In Wirklichkeit hatte der Sieg gegen Italien natürlich nicht allzu viel mit dem Essen vom Vortag zu tun. Wobei der Ausflug vielleicht zumindest dafür gesorgt hatte, dass man einerseits die Leichtigkeit und andererseits vor allem den Team-Spirit wiedergefunden hatte. Denn der Sieg gegen Italien, mit dem der Achtelfinaleinzug perfekt gemacht wurde, war vor allem ein Sieg des Willens, der mentalen Stärke. Und natürlich der Defense.

"Gegen so eine gefährliche Mannschaft haben wir nur 55 Punkte zugelassen", sagte Benzing. "Das zeigt die Qualität unserer Mannschaft, unser Herz. Gerade nach so einer Niederlage so zurückzukommen und das Spiel in der Defense zu gewinnen, obwohl die Offense nicht läuft ... das spricht für uns. Hut ab an die Mannschaft." Dem musste man gar nicht viel hinzufügen.

61 Punkte reichen zum Sieg

Die deutsche Mannschaft kratzte und biss sich in dieses Spiel. Ein offensiver Rhythmus kam über die ganze Partie nie wirklich zustande, auch weil Dennis Schröder früh in der Partie einen Schlag auf den Oberschenkel abbekam, der ihn zumindest ein bisschen einschränkte. Er kam nicht ganz so einfach zum Korb, er konnte dort nicht ganz so effektiv finishen, wie man es von ihm kennt. Eine Risswunde an der linken Hand hatte er ja bereits aus dem Israel-Spiel davongetragen.

Auch bei den anderen lief es nur bedingt, zumal Schröder weniger Freiräume für die anderen kreieren konnte: Erneut wollte der Dreier kaum fallen, nur 6 der 20 Versuche von Downtown fanden ihr Ziel. 61 Punkte sind an guten Tagen selbst nach drei Vierteln verhältnismäßig wenig, diesmal reichten sie nach vier Vierteln sogar knapp für den Sieg.

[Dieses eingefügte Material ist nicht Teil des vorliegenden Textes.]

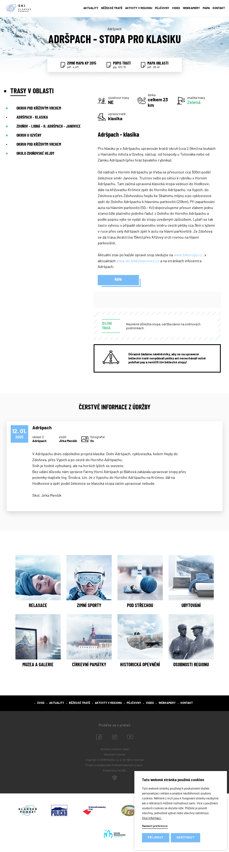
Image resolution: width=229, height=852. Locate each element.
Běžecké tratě (111, 8)
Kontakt (219, 8)
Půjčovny (162, 8)
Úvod (40, 703)
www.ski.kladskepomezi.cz (137, 261)
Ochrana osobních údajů (115, 749)
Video (176, 8)
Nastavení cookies (114, 754)
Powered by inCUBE (114, 775)
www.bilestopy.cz (188, 255)
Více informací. (152, 818)
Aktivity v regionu (138, 8)
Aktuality (90, 8)
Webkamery (191, 8)
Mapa (206, 8)
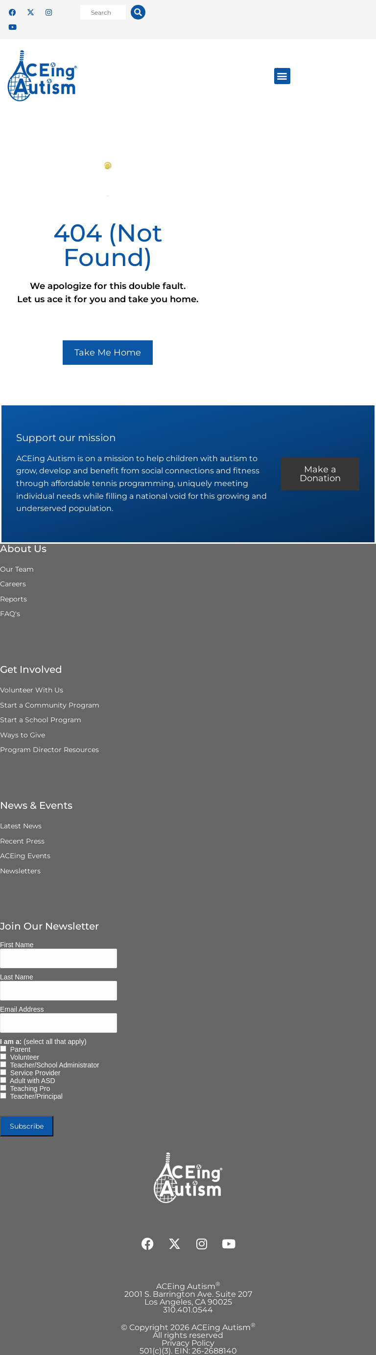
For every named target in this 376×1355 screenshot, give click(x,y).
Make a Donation (320, 474)
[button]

"Fast gar keine offenen Würfe zugelassen"

Denn wo die Deutschen vorne selbst nur wenig hinbekamen, zogen sie den Italienern hinten sogar noch mehr den Zahn. "In der zweiten Halbzeit haben wir fast gar keine offenen Würfe mehr zugelassen", lobte Big Man Johannes Voigtmann, mit 12 Punkten, 7 Rebounds und 5 Assists der produktivste Deutsche an diesem Tag.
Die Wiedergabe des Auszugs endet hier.